This is a GitHub collaboration site for members of Machine Learning Social Hack Nights, a meetup group group for techies and tinkerers who want to deepen their understanding of Machine Learning and Data Science while connecting with like-minded neighbors.
We will discuss journal articles starting with a focus on Deep Learning but evolving with the interests of the group. We'll also have informal hacking sessions where you can show and tell your side project or just get help with something (eek, how do I install tensorflow!?)
You should feel enthusiastic about reading technical journal articles, writing a few lines of code, pushing to GitHub, and being friendly and encouraging with other nerds. Otherwise, all experience levels are welcome! Bring your curiosity and a laptop if you want to hack on a side project.
Our next meetup will be on Thursday 10/5 at the offices of Mobeewave (Thanks Raphaël!)
- 6-6:30: Arrive and introductions
- 6:30-8:30: Discussion and hacking time
- 8:30-9: Plan topics for next time, cleanup and depart
We will be following up on the topic of our first meetup, character-level deep learning networks for text understanding.
Last time, we looked at two papers: Character-level Convolutional Networks for Text Classification, and a precursor paper with overlapping content: Text Understanding from Scratch.
We found two implementations of the networks described in the paper on GitHub, which we will use as a starting point for some tinkering.
- https://github.com/zhangxiangxiao/Crepe
- https://github.com/NVIDIA/DIGITS/tree/master/examples/text-classification
A key question we had was how exactly the input data is structured to feed into the neural network.
As always, feel free to propose your own topics and see if you can get a few others to look into it with you.
The venue for our next meetup has been generously provided by Mobeewave
80 Queen street Suite 502, Montréal, QC
- Introductions and ice breaker (20 minutes)
- Announcements from members
- Breakouts (1 hour, groups of five or more):
- Journal club discussions
- One participant gives a 5-10 minute overview of the paper, identifying 1-2 key takeaways, and 1-2 things they didn't understand.
- General discussion
- Nominations for next session papers, to be voted on in GitHub offline.
- Show and tell:
- Share a project demo, or just an idea
- Share something you're blocked on and get debugging help from the group
- Keep feedback encouraging and helpful. Thought provoking questions are welcome, but "That's not a good idea" is not.

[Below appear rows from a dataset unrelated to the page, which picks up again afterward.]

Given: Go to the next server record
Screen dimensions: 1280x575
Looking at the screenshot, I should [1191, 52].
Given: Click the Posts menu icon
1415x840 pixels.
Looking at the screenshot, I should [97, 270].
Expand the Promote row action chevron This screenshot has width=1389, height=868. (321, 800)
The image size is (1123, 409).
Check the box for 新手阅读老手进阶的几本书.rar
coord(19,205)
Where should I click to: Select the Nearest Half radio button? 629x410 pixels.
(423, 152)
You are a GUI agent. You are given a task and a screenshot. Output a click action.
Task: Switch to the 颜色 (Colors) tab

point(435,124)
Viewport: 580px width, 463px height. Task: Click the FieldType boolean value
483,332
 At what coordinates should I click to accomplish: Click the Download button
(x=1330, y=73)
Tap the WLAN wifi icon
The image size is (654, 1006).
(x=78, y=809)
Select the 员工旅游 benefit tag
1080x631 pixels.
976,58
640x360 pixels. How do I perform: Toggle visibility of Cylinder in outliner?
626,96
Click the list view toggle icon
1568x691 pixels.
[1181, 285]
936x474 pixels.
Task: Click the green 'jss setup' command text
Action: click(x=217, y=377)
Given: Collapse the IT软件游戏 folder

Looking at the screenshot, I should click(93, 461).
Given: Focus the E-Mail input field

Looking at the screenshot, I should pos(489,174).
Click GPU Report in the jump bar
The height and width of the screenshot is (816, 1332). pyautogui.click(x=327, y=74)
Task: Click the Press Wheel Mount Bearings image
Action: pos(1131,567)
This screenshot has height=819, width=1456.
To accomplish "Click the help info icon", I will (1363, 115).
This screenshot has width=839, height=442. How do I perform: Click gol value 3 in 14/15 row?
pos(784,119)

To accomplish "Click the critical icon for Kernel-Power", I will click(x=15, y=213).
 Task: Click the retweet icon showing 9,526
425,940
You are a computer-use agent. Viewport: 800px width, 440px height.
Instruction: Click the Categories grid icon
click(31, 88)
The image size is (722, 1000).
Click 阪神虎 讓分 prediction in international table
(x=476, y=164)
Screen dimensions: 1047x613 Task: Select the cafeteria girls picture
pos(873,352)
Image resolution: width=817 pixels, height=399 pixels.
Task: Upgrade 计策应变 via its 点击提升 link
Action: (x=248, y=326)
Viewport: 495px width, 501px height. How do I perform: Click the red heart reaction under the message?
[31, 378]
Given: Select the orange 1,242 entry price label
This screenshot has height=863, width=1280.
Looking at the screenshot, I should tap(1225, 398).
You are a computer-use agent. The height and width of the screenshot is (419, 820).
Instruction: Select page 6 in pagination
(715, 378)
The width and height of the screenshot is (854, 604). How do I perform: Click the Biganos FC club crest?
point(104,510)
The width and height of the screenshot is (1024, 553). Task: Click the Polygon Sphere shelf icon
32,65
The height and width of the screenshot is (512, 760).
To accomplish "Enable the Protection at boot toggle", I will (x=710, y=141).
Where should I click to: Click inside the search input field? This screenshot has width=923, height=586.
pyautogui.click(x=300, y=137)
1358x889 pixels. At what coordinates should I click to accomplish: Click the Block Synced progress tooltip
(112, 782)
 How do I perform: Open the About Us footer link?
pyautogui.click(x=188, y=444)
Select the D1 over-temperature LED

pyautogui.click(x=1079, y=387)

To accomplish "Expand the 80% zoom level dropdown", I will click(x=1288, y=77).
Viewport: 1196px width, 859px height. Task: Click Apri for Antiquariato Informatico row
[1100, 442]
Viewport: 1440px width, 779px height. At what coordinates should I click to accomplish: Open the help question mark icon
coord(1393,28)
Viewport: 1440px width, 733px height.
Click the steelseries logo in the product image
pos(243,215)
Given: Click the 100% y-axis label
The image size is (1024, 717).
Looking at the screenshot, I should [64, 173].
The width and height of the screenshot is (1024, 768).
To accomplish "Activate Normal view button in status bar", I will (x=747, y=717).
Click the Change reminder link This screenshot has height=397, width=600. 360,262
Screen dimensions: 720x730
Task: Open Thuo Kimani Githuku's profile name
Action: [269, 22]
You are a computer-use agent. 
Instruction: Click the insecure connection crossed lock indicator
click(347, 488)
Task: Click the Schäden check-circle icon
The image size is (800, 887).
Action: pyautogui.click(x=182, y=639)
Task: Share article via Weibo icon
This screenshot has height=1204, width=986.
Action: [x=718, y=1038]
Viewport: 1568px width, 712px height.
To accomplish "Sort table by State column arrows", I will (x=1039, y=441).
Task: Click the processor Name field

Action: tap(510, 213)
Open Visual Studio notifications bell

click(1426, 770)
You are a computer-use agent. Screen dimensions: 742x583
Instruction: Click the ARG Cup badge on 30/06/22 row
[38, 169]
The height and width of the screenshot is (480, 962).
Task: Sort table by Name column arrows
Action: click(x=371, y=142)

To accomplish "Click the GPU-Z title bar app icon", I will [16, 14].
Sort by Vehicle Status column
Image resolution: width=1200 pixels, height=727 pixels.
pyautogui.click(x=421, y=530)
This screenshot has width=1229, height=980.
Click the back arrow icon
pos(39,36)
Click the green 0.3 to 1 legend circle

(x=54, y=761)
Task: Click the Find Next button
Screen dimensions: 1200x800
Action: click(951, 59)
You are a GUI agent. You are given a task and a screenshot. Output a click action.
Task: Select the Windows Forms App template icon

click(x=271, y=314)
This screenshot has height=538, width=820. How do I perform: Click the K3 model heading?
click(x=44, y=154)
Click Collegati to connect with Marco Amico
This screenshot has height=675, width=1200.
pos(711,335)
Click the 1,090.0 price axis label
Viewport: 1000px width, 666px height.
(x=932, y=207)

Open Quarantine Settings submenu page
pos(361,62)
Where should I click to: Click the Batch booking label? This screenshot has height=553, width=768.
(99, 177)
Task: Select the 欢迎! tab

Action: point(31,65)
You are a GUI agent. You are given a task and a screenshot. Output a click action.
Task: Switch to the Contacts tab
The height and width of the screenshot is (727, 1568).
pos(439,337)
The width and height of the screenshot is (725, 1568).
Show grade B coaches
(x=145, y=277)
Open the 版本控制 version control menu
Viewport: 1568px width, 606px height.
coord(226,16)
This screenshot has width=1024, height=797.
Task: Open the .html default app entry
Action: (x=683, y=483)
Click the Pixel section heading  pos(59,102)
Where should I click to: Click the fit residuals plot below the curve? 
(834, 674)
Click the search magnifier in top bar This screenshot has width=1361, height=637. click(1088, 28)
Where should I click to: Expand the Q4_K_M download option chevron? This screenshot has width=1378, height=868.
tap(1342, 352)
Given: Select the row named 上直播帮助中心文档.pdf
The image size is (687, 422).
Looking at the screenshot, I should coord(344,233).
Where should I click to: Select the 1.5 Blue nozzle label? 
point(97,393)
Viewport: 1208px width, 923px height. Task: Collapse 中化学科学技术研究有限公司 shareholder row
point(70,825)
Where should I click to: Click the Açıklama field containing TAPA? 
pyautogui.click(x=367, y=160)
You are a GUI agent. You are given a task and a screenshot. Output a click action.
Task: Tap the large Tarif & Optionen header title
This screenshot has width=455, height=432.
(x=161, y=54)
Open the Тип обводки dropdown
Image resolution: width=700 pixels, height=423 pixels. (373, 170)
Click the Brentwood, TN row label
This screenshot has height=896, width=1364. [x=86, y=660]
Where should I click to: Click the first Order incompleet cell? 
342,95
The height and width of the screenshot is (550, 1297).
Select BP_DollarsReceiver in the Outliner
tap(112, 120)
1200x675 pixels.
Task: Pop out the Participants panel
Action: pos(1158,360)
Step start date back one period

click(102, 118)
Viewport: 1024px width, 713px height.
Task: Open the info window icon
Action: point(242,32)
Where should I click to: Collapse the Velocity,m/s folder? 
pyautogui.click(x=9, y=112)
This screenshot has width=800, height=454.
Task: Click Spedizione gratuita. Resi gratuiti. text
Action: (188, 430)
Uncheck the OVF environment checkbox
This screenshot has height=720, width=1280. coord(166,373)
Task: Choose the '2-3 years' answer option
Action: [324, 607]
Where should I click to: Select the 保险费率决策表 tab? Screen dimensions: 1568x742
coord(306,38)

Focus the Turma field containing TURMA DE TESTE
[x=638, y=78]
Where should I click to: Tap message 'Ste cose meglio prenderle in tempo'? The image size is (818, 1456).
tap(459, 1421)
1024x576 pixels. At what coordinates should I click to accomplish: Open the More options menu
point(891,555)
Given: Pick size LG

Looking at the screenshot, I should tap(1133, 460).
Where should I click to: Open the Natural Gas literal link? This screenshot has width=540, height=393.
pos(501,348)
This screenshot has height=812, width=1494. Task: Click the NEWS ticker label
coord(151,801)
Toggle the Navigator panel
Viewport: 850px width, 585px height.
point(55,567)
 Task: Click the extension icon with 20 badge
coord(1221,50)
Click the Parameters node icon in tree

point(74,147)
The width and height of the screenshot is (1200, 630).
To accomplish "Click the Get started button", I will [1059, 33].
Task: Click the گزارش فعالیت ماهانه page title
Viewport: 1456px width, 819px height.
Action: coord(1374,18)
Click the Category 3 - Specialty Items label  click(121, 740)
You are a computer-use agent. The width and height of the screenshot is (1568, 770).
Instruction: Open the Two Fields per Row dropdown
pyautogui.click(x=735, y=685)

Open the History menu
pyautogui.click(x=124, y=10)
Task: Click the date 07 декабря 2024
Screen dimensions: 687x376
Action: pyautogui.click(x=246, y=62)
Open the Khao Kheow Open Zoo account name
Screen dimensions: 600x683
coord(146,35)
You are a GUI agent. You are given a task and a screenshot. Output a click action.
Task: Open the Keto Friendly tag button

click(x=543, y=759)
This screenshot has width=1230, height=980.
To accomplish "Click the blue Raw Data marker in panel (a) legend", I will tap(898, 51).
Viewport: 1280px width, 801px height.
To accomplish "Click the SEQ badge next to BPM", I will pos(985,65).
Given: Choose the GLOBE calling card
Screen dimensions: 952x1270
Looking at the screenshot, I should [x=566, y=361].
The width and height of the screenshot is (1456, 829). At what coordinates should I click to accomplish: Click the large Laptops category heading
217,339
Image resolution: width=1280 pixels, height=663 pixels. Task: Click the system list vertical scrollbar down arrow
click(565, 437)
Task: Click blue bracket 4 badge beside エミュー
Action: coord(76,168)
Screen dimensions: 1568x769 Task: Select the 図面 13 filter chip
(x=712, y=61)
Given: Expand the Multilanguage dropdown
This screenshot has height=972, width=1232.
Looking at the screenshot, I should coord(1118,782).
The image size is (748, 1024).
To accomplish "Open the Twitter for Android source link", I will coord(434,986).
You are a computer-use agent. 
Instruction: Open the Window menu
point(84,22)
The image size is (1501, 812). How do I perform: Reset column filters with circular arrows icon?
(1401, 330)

- Journal club discussions
- Hack time (30 minutes)
- Share ideas for next time (10 minutes)
- Cleanup, schmooze, depart
Our available venues currently have limited space, and the goal of the meetup is to be small enough to encourage conversation and connection. Therefore, when space is limited, priority will be given to members who have engaged with the agenda creation process by suggesting or voting on readings for Journal Club, or submit hacking ideas or show-and-tell topics.
For the journal club portion of the evening, we will select a paper or topic as a group and read them in advance. If there's something you want to suggest, submit a pull request to add it below!
Members are encouraged to post discussion questions on the issues page, and those who do will be given priority to attend if space is limited.
For folks who want to learn more about the foundations, or help others learn...
- What does the "back propagation" algorithm do, and how does it work?
For folks who want to move past media hype and explore the state of the art...
- Explaining and Harnessing Adversarial Examples (Goodfellow et al 2014)
- There's a lot of discussion of how deep learning algorithms are vulnerable to adversarial attacks. This paper seems like a good entry point into that literature.
- NO Need to Worry about Adversarial Examples in Object Detection in Autonomous Vehicles (Lu et al 2017)
- I, for one, would prefer not to worry about hacked autonomous vehicles. Maybe this paper will put my mind at ease?
- Deep Photo Style Transfer (Luan et al 2017)
- This one is just fun and cool. Check out the example images here
- Text Understanding from Scratch (Xiang and LeCun 2016)
- Cool example of how deep learning algorithms are being applied to natural language models.
For those who like to tinker and/or share what they've made -- post your ideas below by submitting a PR!
- Use this neural style implementation to create our own cool pictures.